25% and 50% Dextrose
Rarely required in children, misuse can cause severe adverse events. Only used in discussion with senior staff as bolus or low volume infusions (1-2 ml/hr) to correct refractory hypoglycaemia.
Consider consultation with local paediatric team when:
- Unsure of which fluid/how much fluid to use
- Electrolyte abnormalities
- Using a non-standard 'special' fluid
Consider transfer when:
Children with severe electrolyte or glucose abnormalities.
Children requiring care above the level of comfort of the local hospital.

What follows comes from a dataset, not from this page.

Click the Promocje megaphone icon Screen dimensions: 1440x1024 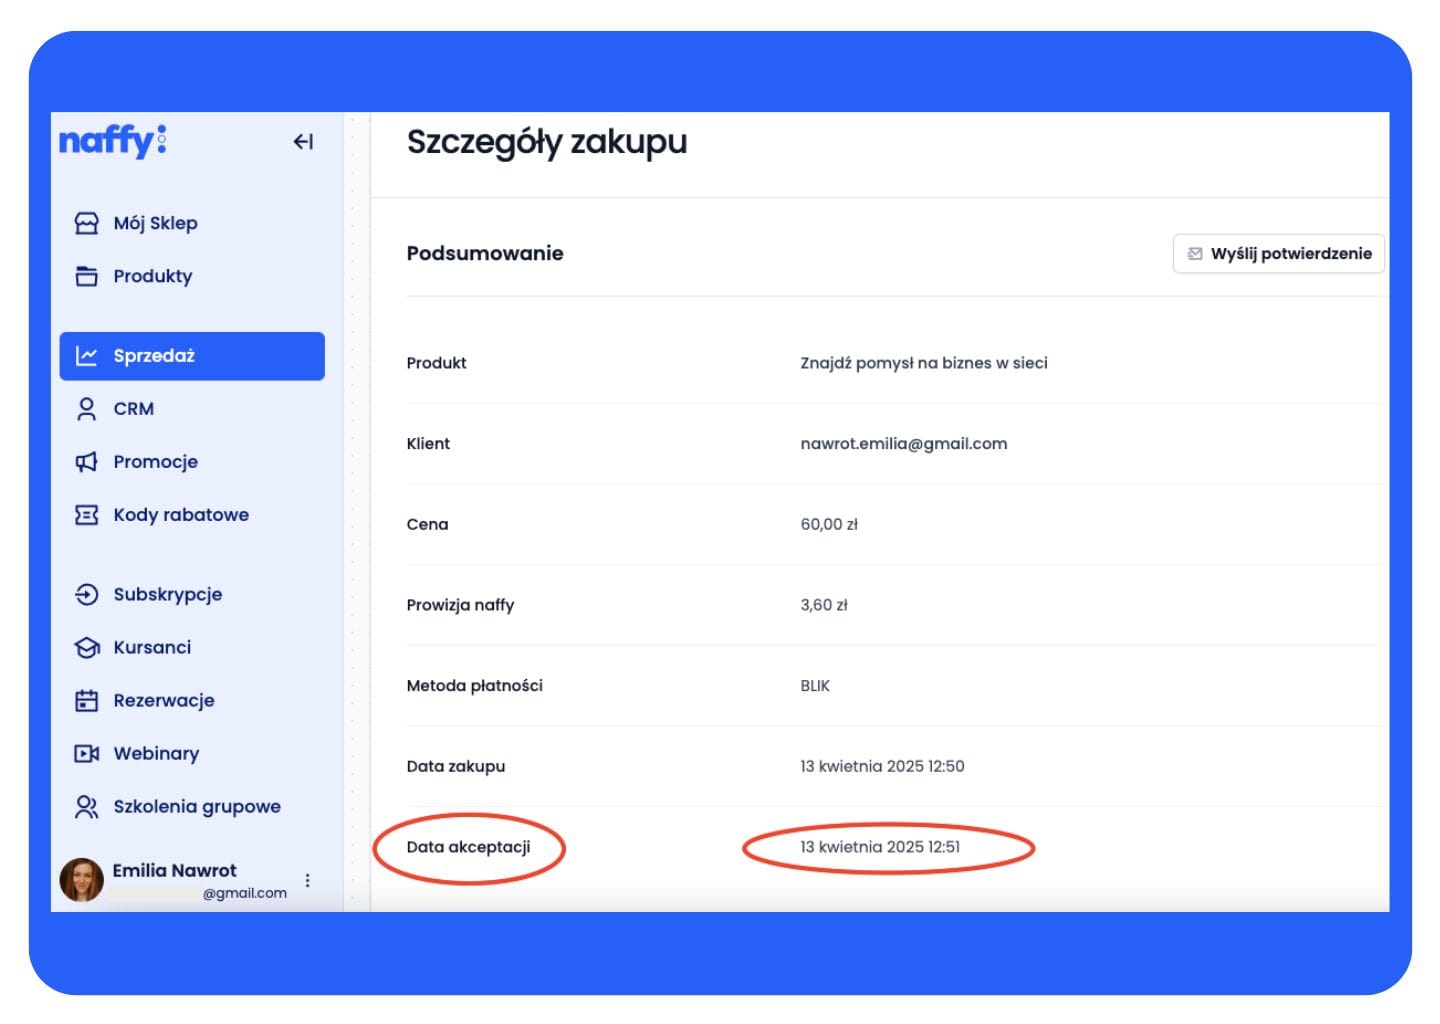click(x=87, y=462)
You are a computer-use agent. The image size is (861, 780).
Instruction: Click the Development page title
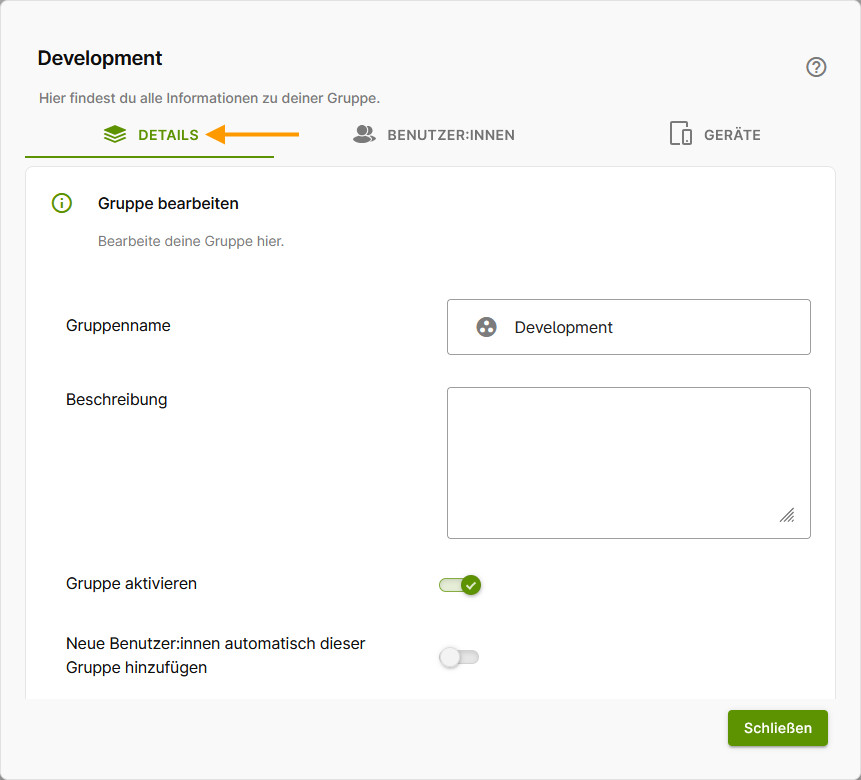pyautogui.click(x=100, y=58)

For emergency advice and paediatric or neonatal ICU transfers, call the Paediatric Infant Perinatal Emergency Retrieval (PIPER) Service: 1300 137 650.
Information Specific to RCH
0.45% sodium chloride and 5% glucose +/- KCl (or 5% and ½ NS) should NOT be given.
Children on intravenous fluids need daily electrolyte monitoring. 20-50% dextrose should not be given outside the ICU or NNU setting without discussion with a consultant. |
Additional notes
Calculating maintenance fluid:
Calculating Maintenance fluid rate:
Most unwell children should have a restriced (2/3) maintenance rate prescribed. The basis from which calculations are made are detailed below
- daily fluid intake which replaces the insensible losses (from breathing, through the skin, and in the stool)
- allows excretion of the daily production of excess solute load (urea, creatinine, electrolytes, etc) in a volume of urine that is of an osmolarity similar to plasma.
- volume calculated per kilo.
Patients weight |
Full Maintenance mls/day |
mls/hour |
3 to 10kg |
100 x wt |
4 x wt |
10 - 20kg |
1000 plus 50 x (wt-10) |
40 plus 2 x (wt-10) |
>20kg |
1500 plus 20 x (wt-20) |
60 plus 1 x (wt-20)
[S1] |
100mls/hour (2400mls/day) is the normal maximum amount.
Note: There is often confusion about the difference between oral and iv fluid requirements for young infants. The water requirement is identical for both routes of administration. The relatively low energy density of milk means that infants need 150-200mls/kg/day
to obtain adequate nutrition. That is why they pass more dilute urine than older children.